21 September 2023, The Tablet

The importance of family in raising a child



The importance of family in raising a child

Children's Commissioner for England Dame Rachel de Souza talks to children at Harris Westminster Sixth Form in London.
PA Images / Alamy

Dame Rachel de Souza, the Children’s Commissioner for England, emphasised the importance of strong families in the Catholic Union’s annual Craigmyle lecture. 

She said strong families are the fabric of any healthy society but that “the government tends to see families for the collection of challenges they face, rather than the innate power they hold”.

In evidence gathered by her office, 78 per cent of young people said they would turn to family first with a problem.

The Catholic Union, along with other groups, has been making the case that stronger families are at the heart of tackling many of the challenges society is facing.

Dame Rachel told the audience of almost 100 people that “over the years I have come to believe there is one institution more powerful, more important, more transformational for children than a school – and that is the family.”

Speaking at the University of Notre Dame London campus, she said that “strong families are the fabric of any healthy society…” but that “the government tends to see families for the collection of challenges they face, rather than the innate power they hold.”

A practising Catholic, she spoke about the importance of her faith. “St Ignatius’ reform spirit deeply influenced me and inspires me still in all my work,” she said.

“Children have told me that they do not believe that it is solely the role of the state to provide for them. The Church has an important role in shaping the world we want to live in,” she said.

She used the lecture to announce the Big Ambition, a national survey of young people on what they think is important in the run-up to the next general election. It follows an earlier survey, the Big Ask.

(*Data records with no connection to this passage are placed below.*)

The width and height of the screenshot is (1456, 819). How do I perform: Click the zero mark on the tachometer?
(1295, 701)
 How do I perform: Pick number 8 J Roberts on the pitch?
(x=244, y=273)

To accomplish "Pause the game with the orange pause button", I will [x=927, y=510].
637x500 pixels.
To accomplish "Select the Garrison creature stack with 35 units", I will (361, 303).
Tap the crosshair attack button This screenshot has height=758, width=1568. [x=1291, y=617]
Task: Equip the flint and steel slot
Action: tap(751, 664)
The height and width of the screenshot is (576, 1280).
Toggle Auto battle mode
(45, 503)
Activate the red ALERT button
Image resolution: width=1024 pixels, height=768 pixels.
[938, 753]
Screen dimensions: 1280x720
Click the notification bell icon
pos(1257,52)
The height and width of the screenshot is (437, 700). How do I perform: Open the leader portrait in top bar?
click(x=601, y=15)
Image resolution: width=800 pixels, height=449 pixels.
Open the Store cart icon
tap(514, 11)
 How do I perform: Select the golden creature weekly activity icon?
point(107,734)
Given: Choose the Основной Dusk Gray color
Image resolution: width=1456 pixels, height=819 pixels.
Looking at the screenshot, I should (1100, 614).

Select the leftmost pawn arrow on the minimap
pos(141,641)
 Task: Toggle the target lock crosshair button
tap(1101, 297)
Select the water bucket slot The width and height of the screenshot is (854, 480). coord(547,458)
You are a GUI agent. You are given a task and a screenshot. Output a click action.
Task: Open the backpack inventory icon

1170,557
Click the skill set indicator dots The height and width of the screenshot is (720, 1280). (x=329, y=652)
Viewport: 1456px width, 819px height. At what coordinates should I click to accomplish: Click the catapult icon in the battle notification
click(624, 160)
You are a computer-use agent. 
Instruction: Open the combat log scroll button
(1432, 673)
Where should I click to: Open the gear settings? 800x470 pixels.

“When we asked children what was holding them back in England in 2021, a 16-year-old boy told us something sad: ‘The social stigma of children from lower class backgrounds trying to achieve something bigger than themselves.’ Let me repeat that one more time, this young child was saying to me that the biggest thing he worried about was the stigma of children from lower class backgrounds trying to achieve something bigger than themselves. We should tell him of course that there is nothing bigger than the lives of children. So – not to scorn ambition – we could try to build something equal to it. It is my mission to make England the best place in the world for children to grow up.”